DIRECTIONS → Copy out, word for word, the part of the entries below that begins with the line containing "This screenshot has height=604, width=1024." and ends with the line containing "pyautogui.click(x=40, y=458)", including both of those lines.

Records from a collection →
----

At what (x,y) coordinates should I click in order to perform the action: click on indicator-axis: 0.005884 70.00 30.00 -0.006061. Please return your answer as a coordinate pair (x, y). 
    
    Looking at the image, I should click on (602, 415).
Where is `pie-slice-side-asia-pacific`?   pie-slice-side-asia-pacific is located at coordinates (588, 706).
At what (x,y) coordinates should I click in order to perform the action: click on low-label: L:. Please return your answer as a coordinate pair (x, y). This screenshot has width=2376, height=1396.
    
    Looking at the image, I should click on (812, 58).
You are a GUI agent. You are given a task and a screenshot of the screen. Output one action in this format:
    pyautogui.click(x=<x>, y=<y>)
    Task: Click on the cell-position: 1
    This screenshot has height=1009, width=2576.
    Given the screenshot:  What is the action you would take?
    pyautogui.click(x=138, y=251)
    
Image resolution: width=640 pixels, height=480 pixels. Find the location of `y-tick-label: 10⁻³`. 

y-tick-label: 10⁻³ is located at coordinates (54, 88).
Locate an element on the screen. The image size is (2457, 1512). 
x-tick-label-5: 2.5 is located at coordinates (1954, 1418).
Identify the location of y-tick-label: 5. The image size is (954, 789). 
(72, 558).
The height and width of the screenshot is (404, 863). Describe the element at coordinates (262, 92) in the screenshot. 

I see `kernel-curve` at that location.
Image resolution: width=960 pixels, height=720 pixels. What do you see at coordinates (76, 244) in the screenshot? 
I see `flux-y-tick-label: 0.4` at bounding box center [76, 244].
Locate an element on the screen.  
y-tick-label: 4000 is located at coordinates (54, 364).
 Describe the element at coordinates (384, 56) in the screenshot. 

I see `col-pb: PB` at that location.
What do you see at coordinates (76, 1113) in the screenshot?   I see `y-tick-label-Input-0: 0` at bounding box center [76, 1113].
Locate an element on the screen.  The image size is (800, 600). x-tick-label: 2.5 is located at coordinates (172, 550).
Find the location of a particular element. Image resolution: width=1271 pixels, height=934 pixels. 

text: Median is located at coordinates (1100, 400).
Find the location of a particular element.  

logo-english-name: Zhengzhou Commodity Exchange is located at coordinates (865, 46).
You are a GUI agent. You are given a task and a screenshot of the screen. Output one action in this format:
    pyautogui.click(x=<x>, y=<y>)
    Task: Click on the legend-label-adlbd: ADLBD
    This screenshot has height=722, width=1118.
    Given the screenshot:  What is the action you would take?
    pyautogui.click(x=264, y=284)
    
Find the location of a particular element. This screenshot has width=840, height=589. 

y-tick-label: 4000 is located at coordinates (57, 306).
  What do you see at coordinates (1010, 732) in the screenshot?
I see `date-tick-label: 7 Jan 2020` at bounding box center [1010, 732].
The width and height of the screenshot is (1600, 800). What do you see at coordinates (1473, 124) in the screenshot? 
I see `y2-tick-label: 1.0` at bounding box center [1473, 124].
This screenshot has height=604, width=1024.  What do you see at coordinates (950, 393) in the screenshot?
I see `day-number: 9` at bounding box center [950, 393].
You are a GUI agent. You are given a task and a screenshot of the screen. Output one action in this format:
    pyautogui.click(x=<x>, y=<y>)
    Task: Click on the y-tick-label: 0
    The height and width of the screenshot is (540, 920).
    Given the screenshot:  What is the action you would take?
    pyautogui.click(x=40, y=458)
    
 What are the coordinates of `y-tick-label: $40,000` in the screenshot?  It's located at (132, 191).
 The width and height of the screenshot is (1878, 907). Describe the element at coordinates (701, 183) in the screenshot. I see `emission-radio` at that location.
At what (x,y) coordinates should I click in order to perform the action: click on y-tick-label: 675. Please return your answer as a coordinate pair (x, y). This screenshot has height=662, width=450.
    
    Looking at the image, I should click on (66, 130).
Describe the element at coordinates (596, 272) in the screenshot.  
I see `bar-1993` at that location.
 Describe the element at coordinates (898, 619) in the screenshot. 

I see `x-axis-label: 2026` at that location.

----

SOLUTION FOR THIS TASK →
This screenshot has height=604, width=1024.  What do you see at coordinates (950, 393) in the screenshot?
I see `day-number: 9` at bounding box center [950, 393].
You are a GUI agent. You are given a task and a screenshot of the screen. Output one action in this format:
    pyautogui.click(x=<x>, y=<y>)
    Task: Click on the y-tick-label: 0
    The height and width of the screenshot is (540, 920).
    Given the screenshot:  What is the action you would take?
    pyautogui.click(x=40, y=458)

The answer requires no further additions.